Ruas jalan poros Luwuk–Balantak merupakan salah satu jalur transportasi utama di Kabupaten Banggai. Jalan ini menjadi akses penghubung masyarakat dari Kecamatan Mantoh yang terdiri dari sekitar 10 desa serta Kecamatan Balantak Selatan dengan jumlah desa yang relatif sama menuju Kota Luwuk sebagai ibu kota kabupaten.
Warga setempat menyebut kerusakan jalan tersebut telah terjadi hampir satu tahun. Namun hingga saat ini belum terlihat adanya penanganan signifikan terhadap bagian jalan yang terdampak abrasi.
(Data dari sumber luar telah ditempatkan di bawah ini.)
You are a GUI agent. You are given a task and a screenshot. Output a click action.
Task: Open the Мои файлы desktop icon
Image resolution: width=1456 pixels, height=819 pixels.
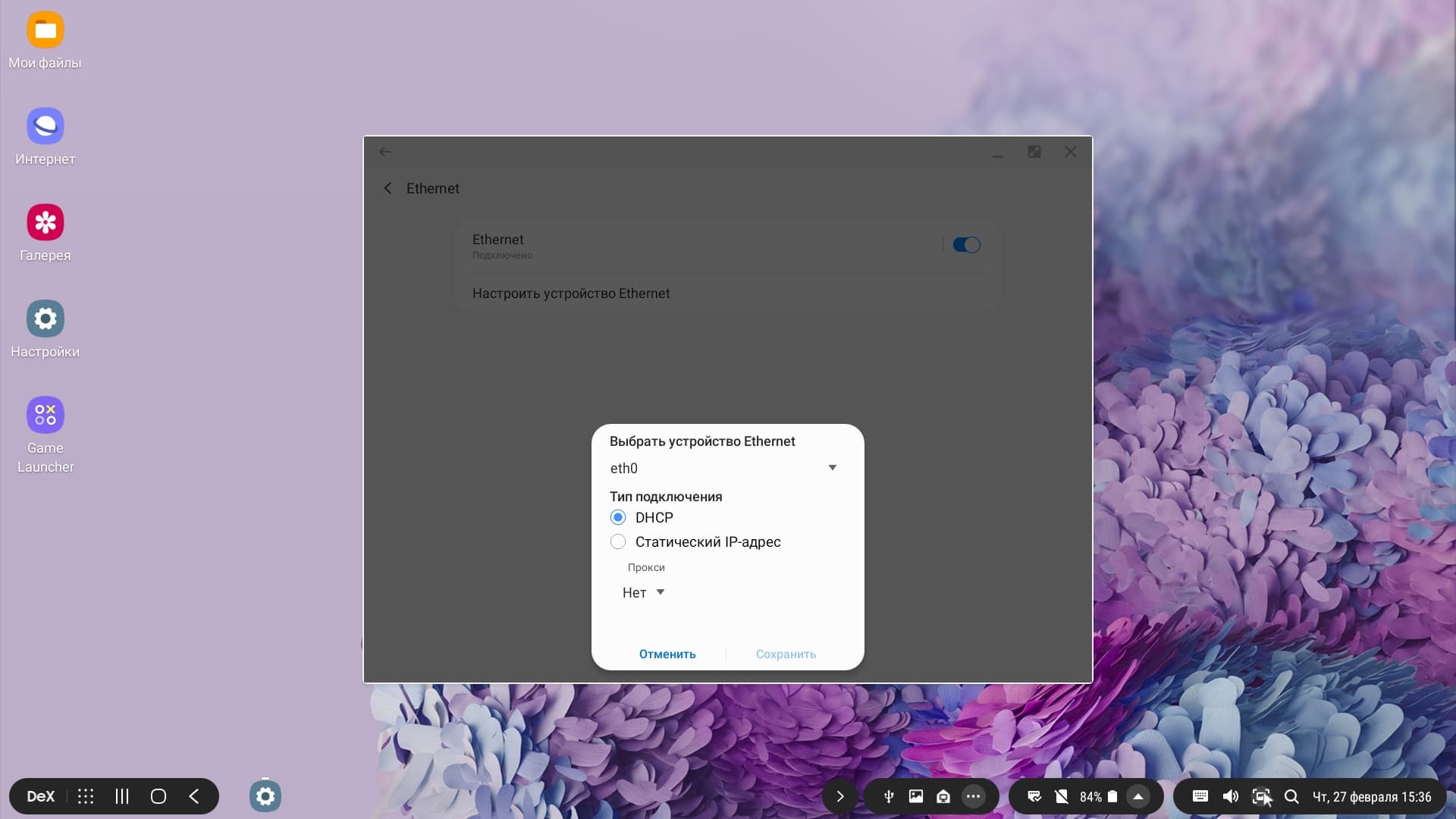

Hermon Sosinggih, salah seorang warga Desa Pondan, mengatakan kondisi jalan semakin mengkhawatirkan setiap kali gelombang besar terjadi.
“Jika ombak besar datang, tanah di bawah badan jalan terus terkikis. Saat ini sebagian badan jalan sudah hilang dan kami khawatir jika dibiarkan jalan ini bisa terputus,” ujarnya.
Menurut warga, jalur tersebut setiap hari digunakan masyarakat untuk berbagai aktivitas, seperti perdagangan, pendidikan, pelayanan kesehatan, serta mobilitas ekonomi lainnya menuju Kota Luwuk.
Menanggapi kondisi tersebut, Forum Independen Peduli Pondan (FIPP) menyatakan keprihatinan atas kerusakan jalan yang terus memburuk. Forum yang merupakan wadah partisipasi masyarakat Desa Pondan itu menilai kerusakan yang terjadi sudah tergolong serius dan membutuhkan penanganan segera dari pemerintah.
Penasihat dan pengurus FIPP, Rudi Sinaba, SH, MH, dan Niksen Irwan Patikei, M.Pd., M.Th., menyampaikan bahwa kerusakan berpotensi semakin meluas karena kawasan tersebut terus diterpa gelombang laut, terutama saat musim gelombang tinggi, ucapnya kepada media ini melalui relesnya, Pada Kamis siang 12/03/2026.
Sebagai bentuk kepedulian terhadap keselamatan masyarakat, FIPP telah menyampaikan surat kepada Pemerintah Provinsi Sulawesi Tengah melalui Dinas Pekerjaan Umum dan Penataan Ruang (PUPR) untuk meminta penanganan darurat terhadap kerusakan jalan tersebut.
Masyarakat berharap pemerintah provinsi dapat segera menurunkan tim untuk melakukan peninjauan lapangan serta mengambil langkah penanganan yang diperlukan, termasuk pembangunan pengaman pantai dan perbaikan badan jalan guna mencegah kerusakan yang lebih parah.
Bagi masyarakat di Kecamatan Mantoh dan Balantak Selatan, keberadaan jalan poros Luwuk–Balantak sangat vital dalam menunjang aktivitas sehari-hari. Karena itu warga berharap langkah penanganan dapat segera dilakukan sebelum akses transportasi bagi puluhan desa di wilayah tersebut benar-benar terputus.